Conclusions
Tiam1 expression correlates with cell motility in human breast cancer cells, and is required to support the motile phenotype. Localization of endogenous Tiam1 to the Golgi, and its demonstrated role in Golgi reorientation, suggest that it may support motility through a mechanism that is discrete from its known function in leading edge dynamics.
Methods
Tiam1 expression and Rac activity were examined in a panel of human breast cancer cell lines which exhibit different degrees of cell motility. The contribution of Tiam1 to cell motility was directly examined using transwell motility, and wound healing assays.
Results
Although we observe a striking, positive correlation between Tiam1 expression and cell motility in the panel of breast cancer cell lines, we do not observe a correlation between Tiam1 expression and overall levels of Rac activity. Consistent with this, small interfering ribonucleic acid (siRNA)-mediated suppression of Tiam1 expression limits the motility of cell lines in which Tiam1 expression is high (MDA-MB-231 and MDA-MB-453), but does not substantially alter the overall levels of activated Rac. Tiam1 overexpression is also not sufficient to increase the motility of more poorly motile cells (T-47D) or increase Rac activity.

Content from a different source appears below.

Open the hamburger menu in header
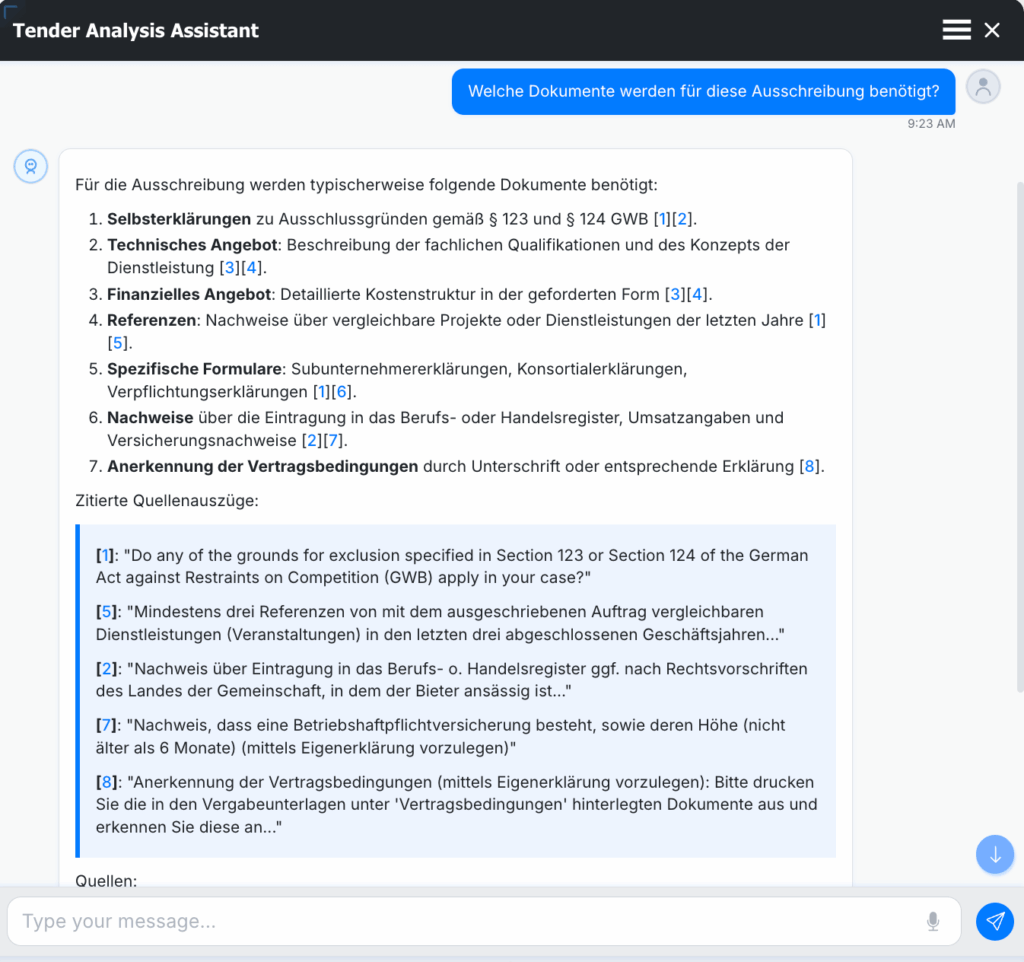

Immunofluorescence and cellular fractionations indicate that Tiam1 is found predominantly in the Golgi of breast cancer cells, and in the latter case Tiam1 was shown to co-fractionate with a limited pool of Rac1. Consistent with this Golgi localization, Tiam1 supports cell motility and Golgi reorientation in response to serum in a wound healing assay using MDA-MB-231and MDA-MB-435S cells. Conclusions: Tiam1 expression correlates with cell motility in human breast cancer cells, and is required to support the motile phenotype. Localization of endogenous Tiam1 to the Golgi, and its demonstrated role in Golgi reorientation, suggest that it may support motility through a mechanism that is discrete from its known function in leading edge dynamics.